## Цель задания
Напишите продолжение текста о производных финансовых инструментах, начиная сразу после его последнего предложения.

## Текст для чтения
----

Но сегодня, всё в большей и большей степени, новое поколение производных финансовых инструментов вообще не участвует в торговле на рынке. Эти так называемые внебиржевые производные являются соглашениями, заключёнными напрямую, в частном порядке между двумя сторонами. Кроме сторон, заключивших подобные соглашения, об этих инвестициях больше не знает никто, потому что они существуют вне бухгалтерского учёта, не указываются в отчётности и бухгалтерских балансах.

Поскольку рынок производных финансовых инструментов стал более сложным, он также увеличился в масштабах. Проще говоря, Дас (автор ведущего учебника по производным финансовым инструментам и сложным ценным бумагам) считает, что инвесторы во всём мире владеют производными инструментами на сумму больше чем 500 триллионов долларов. На данный момент, эта цифра превышает мировой ВВП, максимум которого составил около 60 триллионов долларов.

Практически нерегулируемые и почти невидимые, внебиржевые производные включают огромную сеть закладов, затрагивающих каждый сектор мировой экономики, и вовлекают в себя огромную денежную массу. Если они начнут колебаться — или если инвесторам потребуется начать продавать их, чтобы покрыть другие потери — их ценность может исчезнуть, что повлечёт катастрофические результаты для владельца и приведёт к непредсказуемым последствиям на финансовых рынках.

Производные финансовые инструменты могут колебаться из-за воздействия рынка и свести между собой игроков, которые иначе никогда бы не встретились. С некоторыми типами новых инвестиций, подобная интеграция имеет место в пределах самой ценной бумаги.

----

## Фрагменты записей
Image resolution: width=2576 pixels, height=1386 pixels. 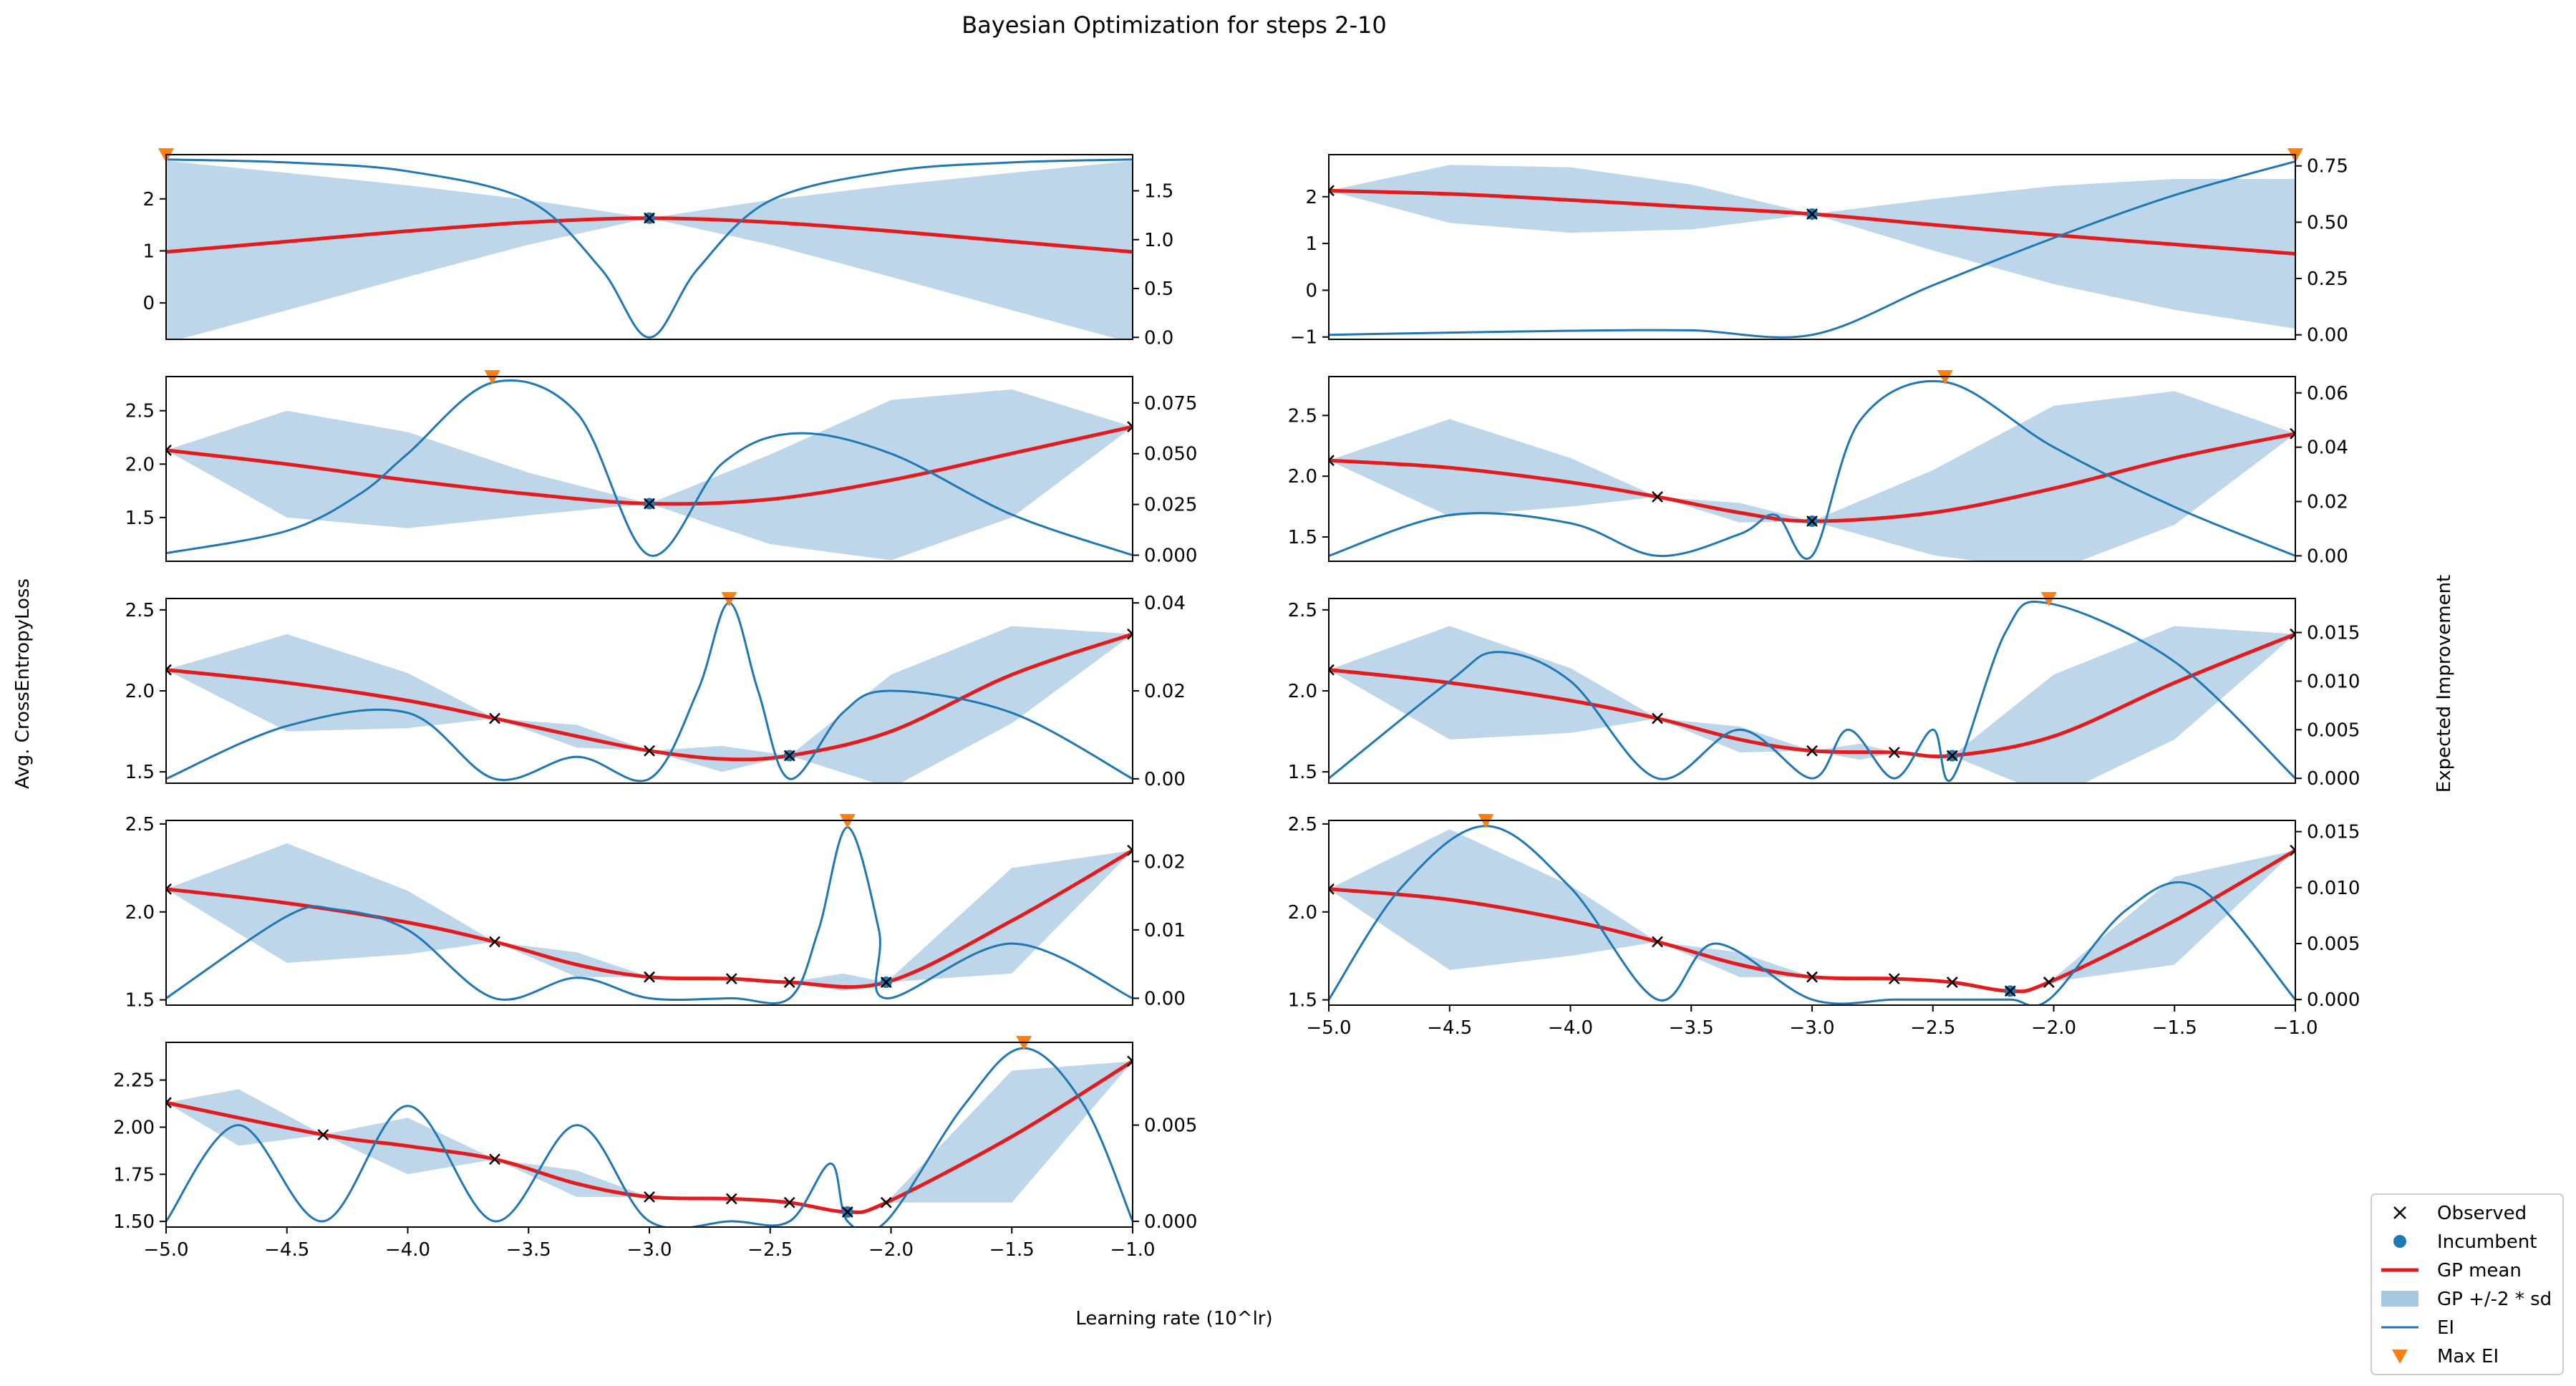 What do you see at coordinates (2468, 1284) in the screenshot?
I see `legend-box` at bounding box center [2468, 1284].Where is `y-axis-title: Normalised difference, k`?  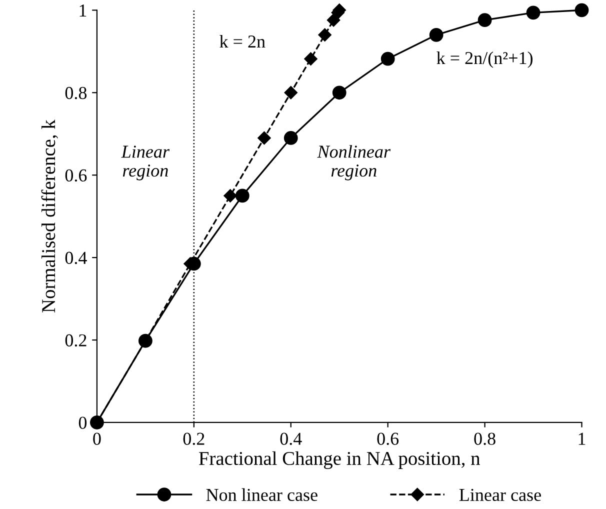
y-axis-title: Normalised difference, k is located at coordinates (50, 216).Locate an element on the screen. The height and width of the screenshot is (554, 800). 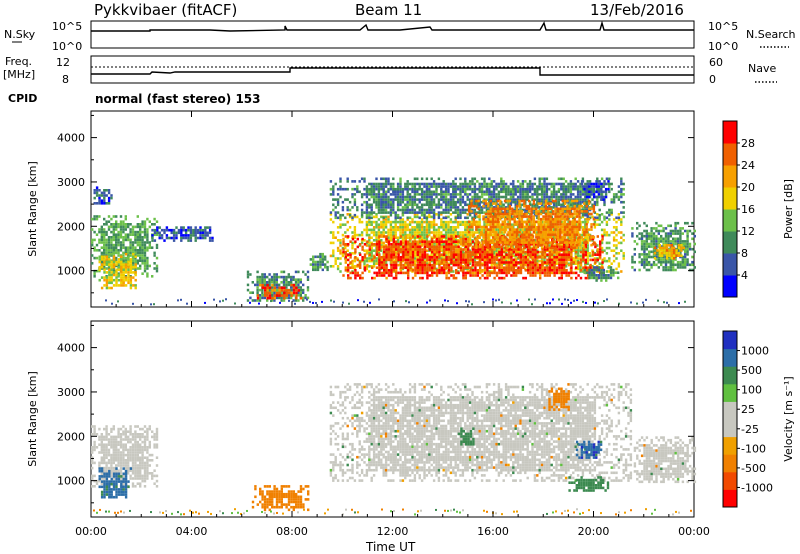
station-title: Pykkvibaer (fitACF) is located at coordinates (166, 10).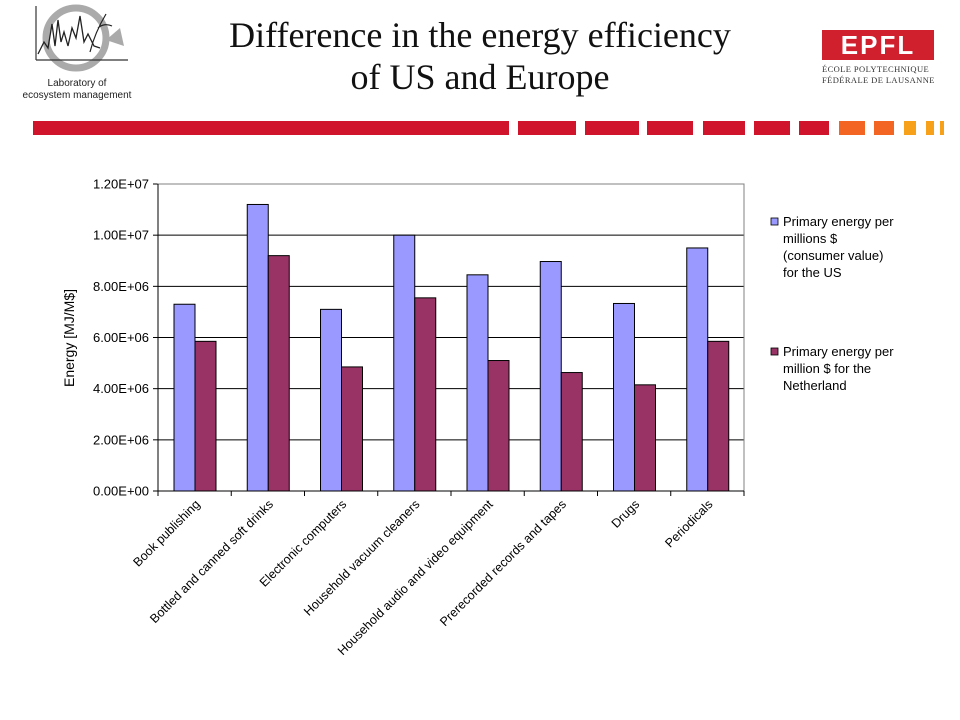 This screenshot has height=720, width=960. What do you see at coordinates (166, 533) in the screenshot?
I see `x-category-label: Book publishing` at bounding box center [166, 533].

----

## Результат задания
Например, некоторые финансовые инструменты построены из двух или более различных типов активов, соединяя сектора экономики, относительно которых не предполагается, что они могут двигаться в тандеме. Для передачи риска, а также для создания нового привлекательного продукта — чтобы продать его агрессивным инвесторам, ищущим более высокую прибыльность — банк может создать обеспеченные долговые обязательства, например, которые совмещали бы кредиты ненадёжным заёмщикам и корпоративные облигации. Экономист ожидал бы, что они будут работать независимо друг от друга, но благодаря большим — и невидимым — инвестициям в таком «связанном пакете», проблемы для одного сектора могут вызвать проблемы в другом. Одно гнилое яблоко может испортить целый грузовик фруктов.

Опять же, не обязательно, что кто-то знает состав этих структурированных ценных бумаг. И при этом, никто не знает, кто вложил в них капитал, благодаря тому факту, что до недавнего времени они не рассчитывались как обычные активы, подлежащие традиционным правилам бухгалтерского учёта. А по причине того, что они не присутствуют на открытом рынке, их ценность, по существу, только предположения, вычисленные с помощью компьютерных алгоритмов.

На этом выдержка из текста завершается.